(Source data)
========================================================================
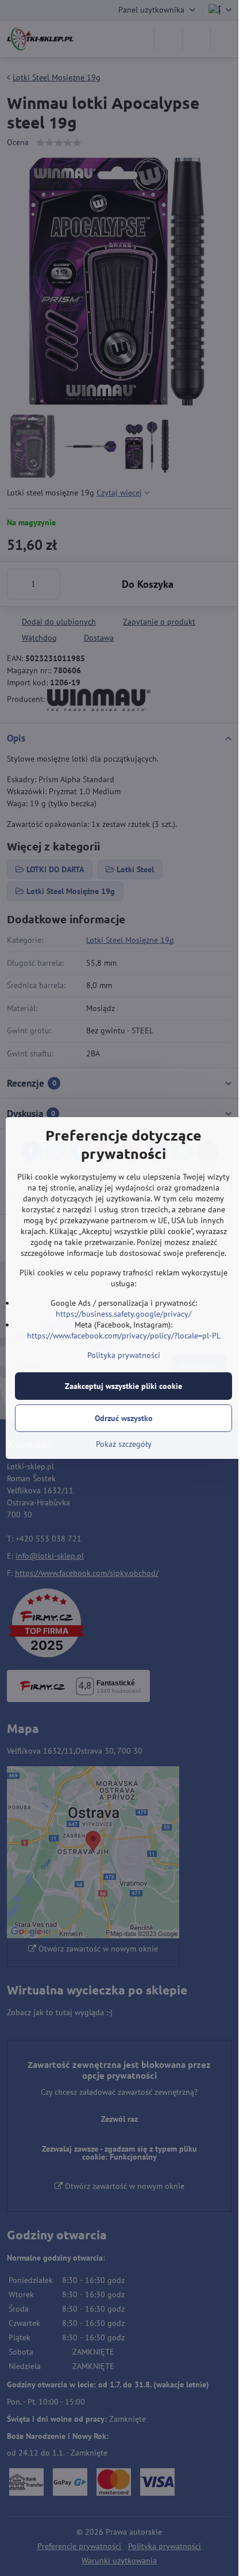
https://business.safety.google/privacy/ (123, 1314)
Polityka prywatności (123, 1355)
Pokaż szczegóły (124, 1444)
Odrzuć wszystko (124, 1418)
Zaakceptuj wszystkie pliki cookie (123, 1386)
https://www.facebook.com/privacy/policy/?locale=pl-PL (124, 1335)
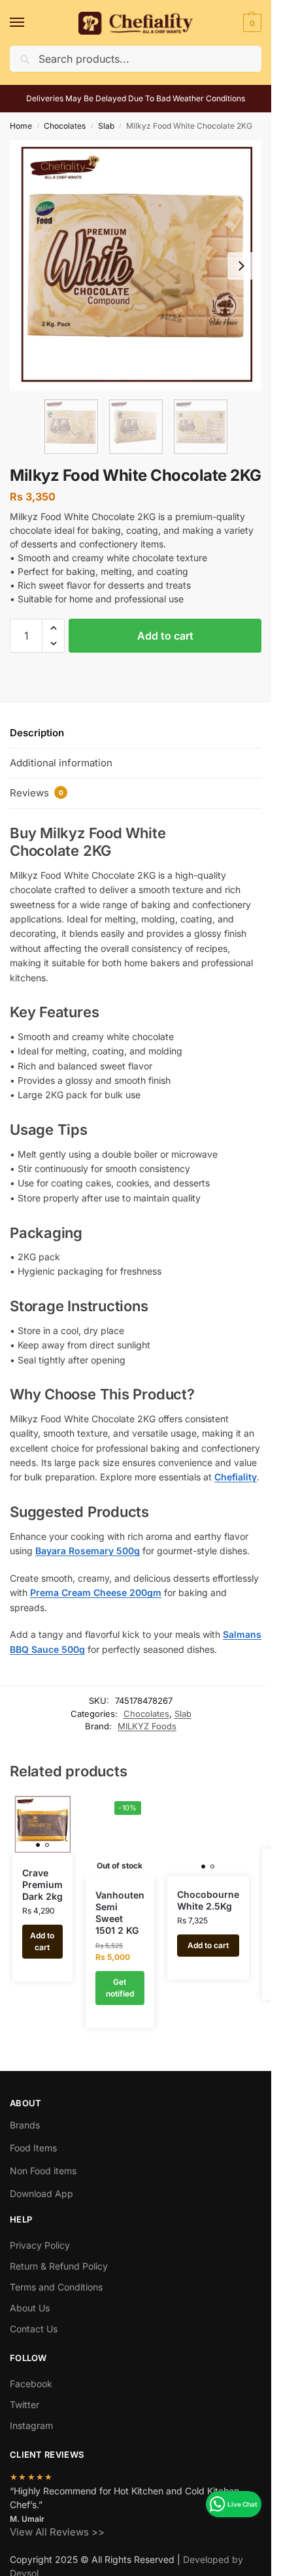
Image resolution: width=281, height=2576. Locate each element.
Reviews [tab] (36, 793)
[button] (250, 23)
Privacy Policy (40, 2245)
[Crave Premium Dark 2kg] (42, 1825)
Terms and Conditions (56, 2286)
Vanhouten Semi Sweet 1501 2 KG (119, 1912)
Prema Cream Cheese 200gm (95, 1592)
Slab (106, 126)
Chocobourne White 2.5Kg (208, 1900)
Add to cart (165, 635)
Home (21, 126)
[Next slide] (241, 266)
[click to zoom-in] (135, 265)
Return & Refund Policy (59, 2266)
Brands (25, 2124)
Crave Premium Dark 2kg (42, 1884)
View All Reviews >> (57, 2531)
========================================================================
- Action item
A faithful copy of all the lines above is needed, with the pictures omitted.

- Your response
https://business.safety.google/privacy/ (123, 1314)
Polityka prywatności (123, 1355)
Pokaż szczegóły (124, 1444)
Odrzuć wszystko (124, 1418)
Zaakceptuj wszystkie pliki cookie (123, 1386)
https://www.facebook.com/privacy/policy/?locale=pl-PL (124, 1335)
Image resolution: width=281, height=2576. Locate each element.
Reviews [tab] (36, 793)
[button] (250, 23)
Privacy Policy (40, 2245)
[Crave Premium Dark 2kg] (42, 1825)
Terms and Conditions (56, 2286)
Vanhouten Semi Sweet 1501 2 KG (119, 1912)
Prema Cream Cheese 200gm (95, 1592)
Slab (106, 126)
Chocobourne White 2.5Kg (208, 1900)
Add to cart (165, 635)
Home (21, 126)
[Next slide] (241, 266)
[click to zoom-in] (135, 265)
Return & Refund Policy (59, 2266)
Brands (25, 2124)
Crave Premium Dark 2kg (42, 1884)
View All Reviews >> (57, 2531)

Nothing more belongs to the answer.